A HOUSE IN THE ‘RUBBER BELT,’ ISSA VALLEY
CHAPTER II
Topography—Rivers—Floods and rainfall—Climate—Soil—Animal and vegetable life—Birds—Flowers—Forest scenery—Tracks—Bridges—Insect pests—Reptiles—Silence in the forest—Travelling in the bush—Depressing effects of the forest—Lost in the forest—Starvation.
Although the Amazons have been known to Europe for fully four hundred years, exploration has been confined almost entirely to the main river and its great tributaries. Little addition has been made to the information possessed by Sir Walter Raleigh in the three hundred years that have elapsed since his death. The rivers certainly are known and charted, yet the land beyond their banks is almost as much a land of mystery in the twentieth century as it was in the days of Queen Elizabeth. It is possible to spend a lifetime in navigating the Amazon,[6] and to know nothing more of its 2,722,000 square miles of basin than can be peered at through the curtain of vegetation which drapes the main streams. Behind that veil lies the fascination of Amazonian travel.
We are not here concerned with the scanty records history offers of these vast regions, nor, for our immediate purposes, is it needful to inquire into the conditions and features of the Amazon watershed as a whole, except in so far as they differ from or resemble those of my field of exploration, the tracts between the middle Issa and Japura Rivers, and in their vicinity. Roughly speaking, this lies in that debatable land where the frontiers of Brazil meet those of Peru, Colombia, and—perhaps—Ecuador, a country claimed in part by the three latter, but administered by none. Here the dead level of the lower Amazonian plains imperceptibly acquires a more decided tilt, the trend of the land from the great Andean water-parting on the west and north-west being south-east to the mighty river on the south, consequently these north-western affluents of the Amazon flow in more or less parallel lines from the north-west to the south-east. It is the rivers that dominate this country, the mountains, those primal determinants, are only distant influences, snow-topped mysteries but dimly imagined on the far horizon from some upstanding outcrop, a savannah where momentarily a perspective may be gained over and beyond the illimitable forest.[7]

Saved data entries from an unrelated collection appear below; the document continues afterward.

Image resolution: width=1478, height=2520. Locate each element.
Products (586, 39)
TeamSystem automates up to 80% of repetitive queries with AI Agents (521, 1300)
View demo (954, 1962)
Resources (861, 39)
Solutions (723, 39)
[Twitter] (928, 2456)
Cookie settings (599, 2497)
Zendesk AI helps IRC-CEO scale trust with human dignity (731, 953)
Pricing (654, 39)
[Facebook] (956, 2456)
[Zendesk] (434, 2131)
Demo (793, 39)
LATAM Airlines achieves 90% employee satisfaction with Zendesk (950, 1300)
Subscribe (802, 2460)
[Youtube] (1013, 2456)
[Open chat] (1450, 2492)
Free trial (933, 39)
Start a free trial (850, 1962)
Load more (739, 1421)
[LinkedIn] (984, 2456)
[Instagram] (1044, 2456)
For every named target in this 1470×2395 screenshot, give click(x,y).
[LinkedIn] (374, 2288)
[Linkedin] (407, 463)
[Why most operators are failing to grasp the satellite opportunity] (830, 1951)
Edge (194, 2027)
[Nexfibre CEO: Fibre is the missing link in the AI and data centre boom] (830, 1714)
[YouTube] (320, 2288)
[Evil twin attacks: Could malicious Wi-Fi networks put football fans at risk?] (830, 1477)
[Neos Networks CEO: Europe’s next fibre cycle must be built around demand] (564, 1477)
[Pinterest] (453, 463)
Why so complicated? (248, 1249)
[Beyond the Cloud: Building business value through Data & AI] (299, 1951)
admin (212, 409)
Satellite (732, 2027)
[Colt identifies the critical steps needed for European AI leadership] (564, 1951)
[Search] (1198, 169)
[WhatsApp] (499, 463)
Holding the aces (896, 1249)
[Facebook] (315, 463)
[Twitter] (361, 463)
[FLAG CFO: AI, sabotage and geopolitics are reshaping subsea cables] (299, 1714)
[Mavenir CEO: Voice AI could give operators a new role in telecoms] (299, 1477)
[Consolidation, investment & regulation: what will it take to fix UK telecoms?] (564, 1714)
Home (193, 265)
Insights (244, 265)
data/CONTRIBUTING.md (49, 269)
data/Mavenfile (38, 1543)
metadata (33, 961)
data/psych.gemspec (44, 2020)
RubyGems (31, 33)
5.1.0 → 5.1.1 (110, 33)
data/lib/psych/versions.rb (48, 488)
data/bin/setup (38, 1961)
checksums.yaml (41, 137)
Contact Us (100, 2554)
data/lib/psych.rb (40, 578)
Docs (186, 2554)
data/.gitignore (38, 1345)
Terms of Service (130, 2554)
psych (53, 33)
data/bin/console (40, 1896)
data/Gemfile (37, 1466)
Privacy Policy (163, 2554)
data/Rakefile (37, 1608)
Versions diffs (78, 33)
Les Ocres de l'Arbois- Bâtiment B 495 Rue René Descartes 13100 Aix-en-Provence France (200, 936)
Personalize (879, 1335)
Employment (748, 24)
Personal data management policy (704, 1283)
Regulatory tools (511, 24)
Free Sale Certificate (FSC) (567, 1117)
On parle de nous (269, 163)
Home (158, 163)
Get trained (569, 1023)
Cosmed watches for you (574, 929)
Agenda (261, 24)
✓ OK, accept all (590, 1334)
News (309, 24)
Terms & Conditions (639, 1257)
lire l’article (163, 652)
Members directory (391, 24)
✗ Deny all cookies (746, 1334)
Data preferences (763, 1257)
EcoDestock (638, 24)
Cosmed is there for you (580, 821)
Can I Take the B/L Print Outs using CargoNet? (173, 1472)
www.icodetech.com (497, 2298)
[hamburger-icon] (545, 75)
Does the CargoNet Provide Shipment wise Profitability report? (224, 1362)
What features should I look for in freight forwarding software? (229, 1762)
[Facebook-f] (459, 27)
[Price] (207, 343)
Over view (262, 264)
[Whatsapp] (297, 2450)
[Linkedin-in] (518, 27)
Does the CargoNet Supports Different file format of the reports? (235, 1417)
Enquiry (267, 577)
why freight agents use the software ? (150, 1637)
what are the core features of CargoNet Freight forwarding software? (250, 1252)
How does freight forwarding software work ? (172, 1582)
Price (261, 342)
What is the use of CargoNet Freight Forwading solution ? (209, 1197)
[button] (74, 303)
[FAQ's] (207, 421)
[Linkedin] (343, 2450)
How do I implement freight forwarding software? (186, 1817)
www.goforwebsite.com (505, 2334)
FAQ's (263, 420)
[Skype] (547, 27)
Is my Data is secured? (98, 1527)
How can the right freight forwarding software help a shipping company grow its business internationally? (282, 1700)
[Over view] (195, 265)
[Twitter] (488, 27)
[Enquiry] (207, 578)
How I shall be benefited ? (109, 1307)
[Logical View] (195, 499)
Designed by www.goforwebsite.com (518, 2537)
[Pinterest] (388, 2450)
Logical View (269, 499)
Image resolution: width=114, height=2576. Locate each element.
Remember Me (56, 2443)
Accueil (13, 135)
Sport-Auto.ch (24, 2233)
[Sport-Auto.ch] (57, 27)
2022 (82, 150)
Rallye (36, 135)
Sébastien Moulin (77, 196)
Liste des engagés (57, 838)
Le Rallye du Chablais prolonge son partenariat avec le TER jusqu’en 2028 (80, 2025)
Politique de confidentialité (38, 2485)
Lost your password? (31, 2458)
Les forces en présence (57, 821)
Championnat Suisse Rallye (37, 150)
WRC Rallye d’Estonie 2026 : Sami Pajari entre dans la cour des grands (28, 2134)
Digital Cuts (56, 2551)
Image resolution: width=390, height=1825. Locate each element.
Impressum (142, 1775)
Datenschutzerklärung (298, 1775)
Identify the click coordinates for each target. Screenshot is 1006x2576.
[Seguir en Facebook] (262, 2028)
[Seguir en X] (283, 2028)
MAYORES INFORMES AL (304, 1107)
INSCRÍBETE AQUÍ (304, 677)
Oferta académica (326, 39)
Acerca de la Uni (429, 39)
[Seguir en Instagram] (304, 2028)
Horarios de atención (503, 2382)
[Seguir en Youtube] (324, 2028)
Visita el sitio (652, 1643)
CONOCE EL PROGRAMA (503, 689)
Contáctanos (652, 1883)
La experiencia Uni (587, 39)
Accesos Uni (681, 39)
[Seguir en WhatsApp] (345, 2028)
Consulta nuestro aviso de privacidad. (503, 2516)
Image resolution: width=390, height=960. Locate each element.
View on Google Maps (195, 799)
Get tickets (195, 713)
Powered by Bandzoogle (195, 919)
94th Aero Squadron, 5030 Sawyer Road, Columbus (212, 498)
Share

On the south of the tracks here dealt with the Amazon slowly sweeps its muddy yellow waters, 500,000 cubic feet per second, towards the ocean. On the north the Uaupes River flows to join the Rio Negro. Between the Uaupes and the Amazon the Rio Caqueta, or Japura River, runs south-east, due east, and south to the main stream, and almost parallel with it the Putumayo, or Issa, gathers the waters of the Kara Parana and the Igara Parana, both on its northern, that is to say its left bank, and joins the Amazon where the main river turns sharply south 471 miles below Iquitos. West again, the Napo drains down to join the great water-way 2300 miles from the sea. Of the Napo much has been written since Orellano sailed down it from Peru, homeward bound to Spain in 1521, and it may be left outside the bounds of our inquiry. With the Issa and Japura we must deal in some detail, but of the Uaupes and Rio Negro a few words will suffice.
Rapids and cataracts bar the navigation of the Uaupes, the chief tributary if not, as some would have it, the main stream of the Negro, until it is, according to Wallace, “perhaps unsurpassed for the difficulties and dangers of its navigation.”[8]